On the sanctions front, the cat is mostly out of the bag: Our European allies have already begun lifting sanctions, and there is limited international appetite for continuing them. As former Treasury Secretary Hank Paulsen said recently, “It’s totally unrealistic to believe that if we backed out of this deal that the multilateral sanctions would stay in place.” But we know from history—our unilateral sanctions in place since 1979 had little impact—that the effectiveness of sanctions depends on their comprehensive multilateral support.  Further, discarding the agreement now may actually put us at loggerheads with our allies around the world.  Will we really exact sanctions and reprisals against Germany and France for dealing with Iran?  This is not a likely or reassuring scenario. 

To be clear: This agreement does not address, much less end, Iran’s human rights abuses, which are horrific and endemic. The regime leads the world in per capita executions and is on pace to hit a 12-year high in executions, many without even the most minimal due process protections. To a strong opponent of the death penalty like me, this state of affairs is appalling.  Furthermore, the anti-Semitism, misogyny and sexism of the regime are egregious.  Most importantly, the fact that the Iranian regime continues to export terror to other countries presents a peril that we must confront with continued vigilance by a unified world community.  And let us not forget that three Americans remain unjustly imprisoned in Iran, and another remains missing. We must continue working toward their release and act to see that this agreement will help to create a new context within which to fight for their return.  

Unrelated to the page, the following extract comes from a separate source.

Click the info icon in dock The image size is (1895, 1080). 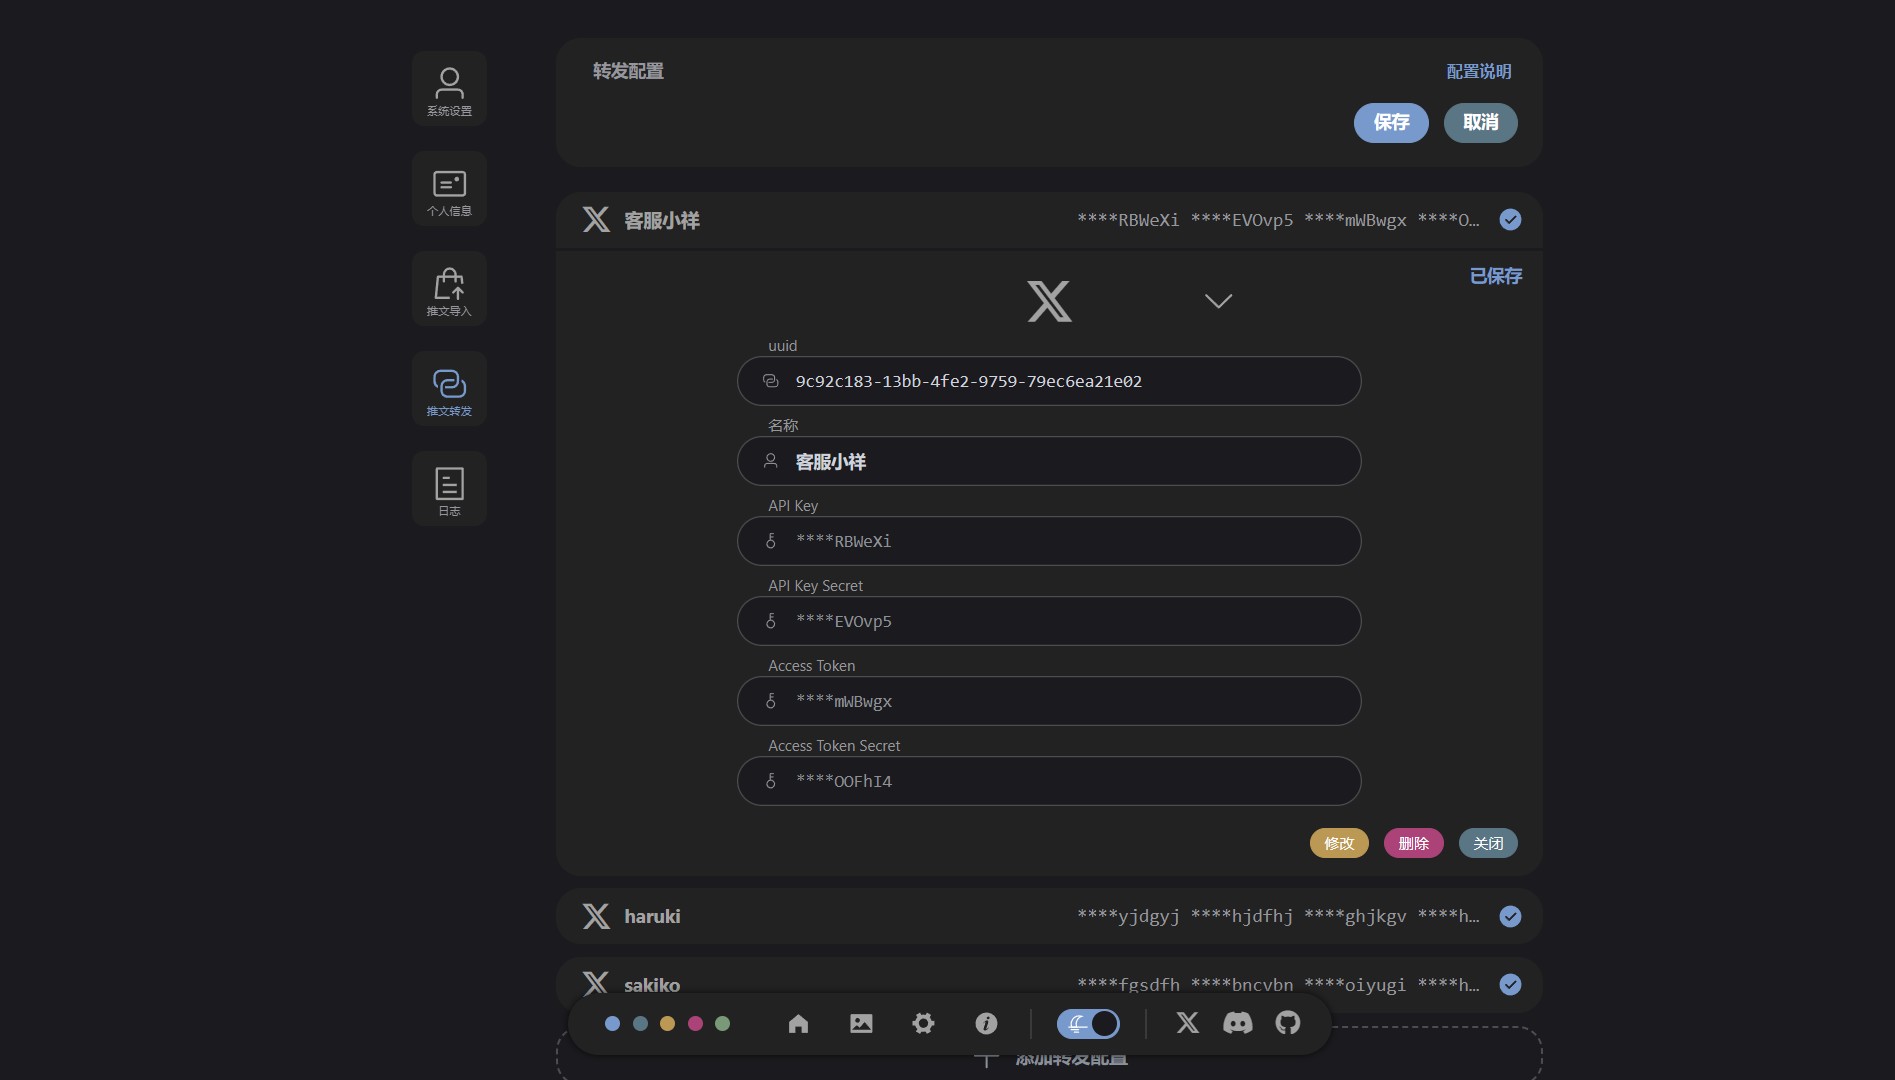pyautogui.click(x=986, y=1023)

Successfully thwarting Iran’s nuclear program does not mean we have halted its aggression in the region or stopped its support for terrorist groups like Hezbollah and Hamas. We must continue to work outside the agreement to confine and neutralize Iran’s government as a military threat, and to hold steadfast in our support for the security of our ally Israel. We must also maintain our terrorism-related sanctions, which are unaffected by this deal. But Iran’s conventional threats to peace and security would only be compounded by its acquisition of a nuclear arsenal; I agree with Admiral Ami Ayalon, the former head of Shin Bet, the Israeli internal security service, who recently said, “When it comes to Iran’s nuclear capability, this [deal] is the best option.”

Successful diplomacy means taking the world first as it is as we strive to remake it. Foreign policy change requires realism, pragmatism, compromise, and multilateralism, as well as idealism. I am convinced that the JCPOA is our best option for preventing Iran from developing nuclear weaponry, which is a scary and untenable thought indeed.  If Congress acts, even out of the best of motives, to block the agreement, it will compromise the goal of securing an Iran without nuclear weapons, thereby undermining the security interests of the United States and our allies.  To my mind, approving this agreement is clearly the right choice today.